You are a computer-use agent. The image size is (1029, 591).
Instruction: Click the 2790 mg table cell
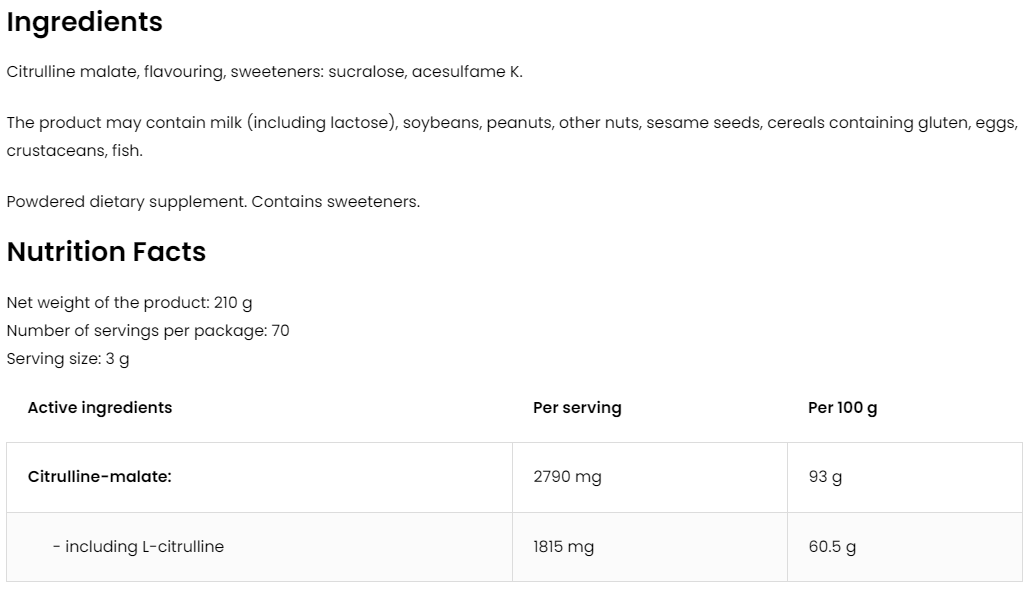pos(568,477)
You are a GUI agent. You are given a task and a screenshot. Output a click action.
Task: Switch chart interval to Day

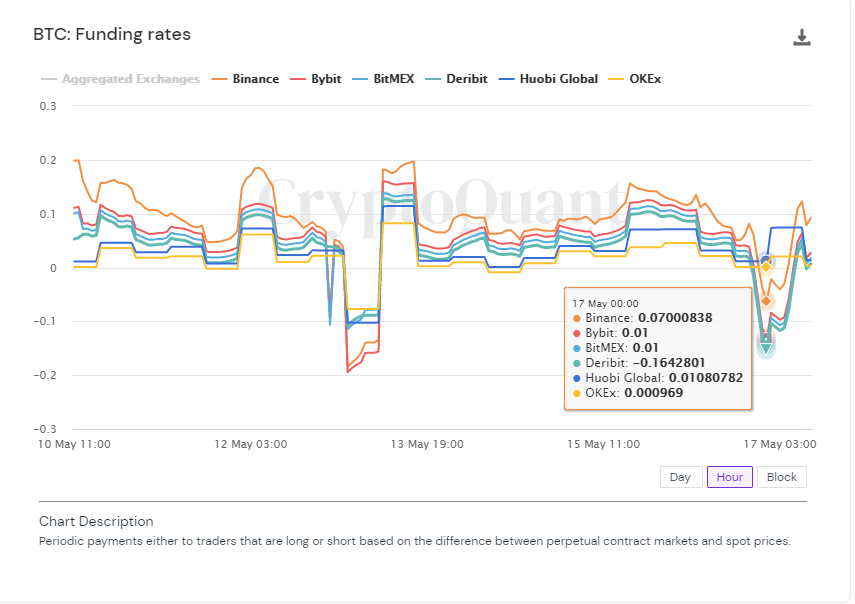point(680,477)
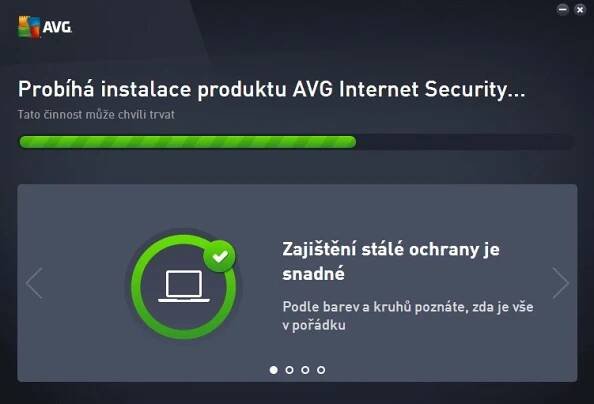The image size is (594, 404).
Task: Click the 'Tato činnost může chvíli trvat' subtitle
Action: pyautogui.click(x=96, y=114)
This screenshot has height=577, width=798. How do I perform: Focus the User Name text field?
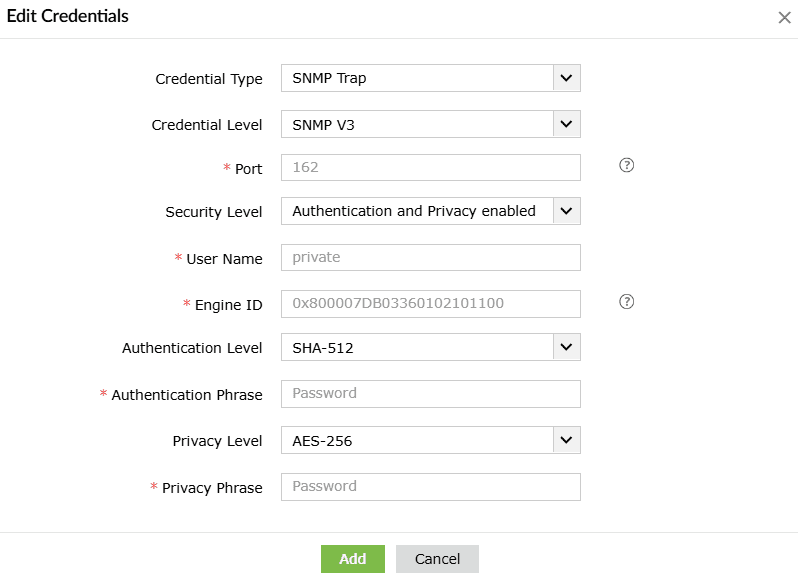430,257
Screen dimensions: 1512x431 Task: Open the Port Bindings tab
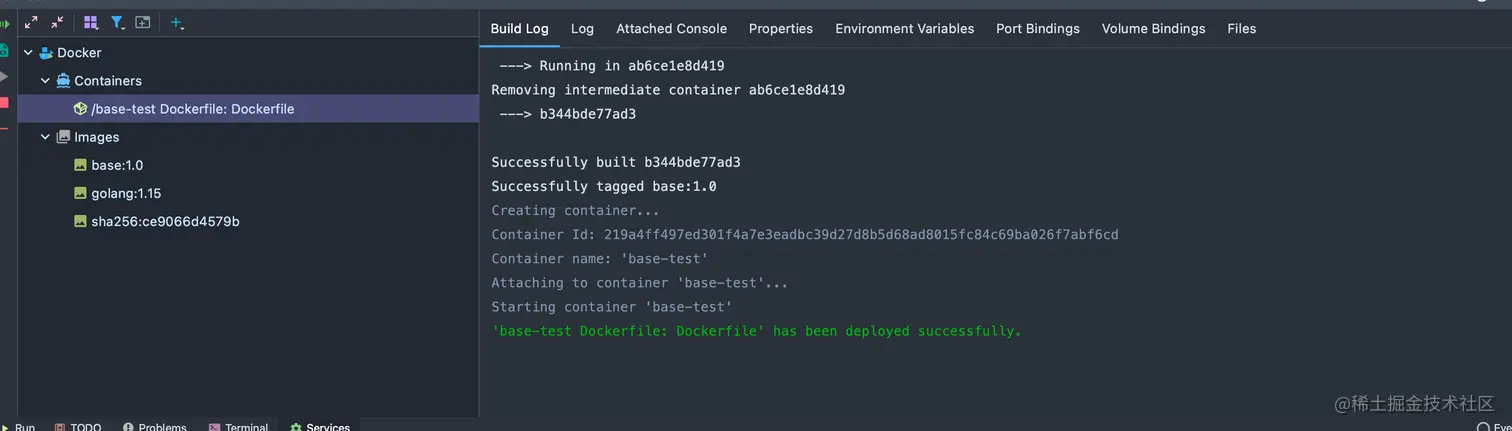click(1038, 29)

☆ ☆ ☆ ☆ ☆

▸ **AIM OF THE TASK**
Each line from the one with "This screenshot has" through the final line of the records must be copied exactly, with no pictures and no additional lines.

▸ **YOUR RESPONSE**
This screenshot has height=577, width=798. How do I perform: Focus the User Name text field?
430,257
Screen dimensions: 1512x431 Task: Open the Port Bindings tab
click(1038, 29)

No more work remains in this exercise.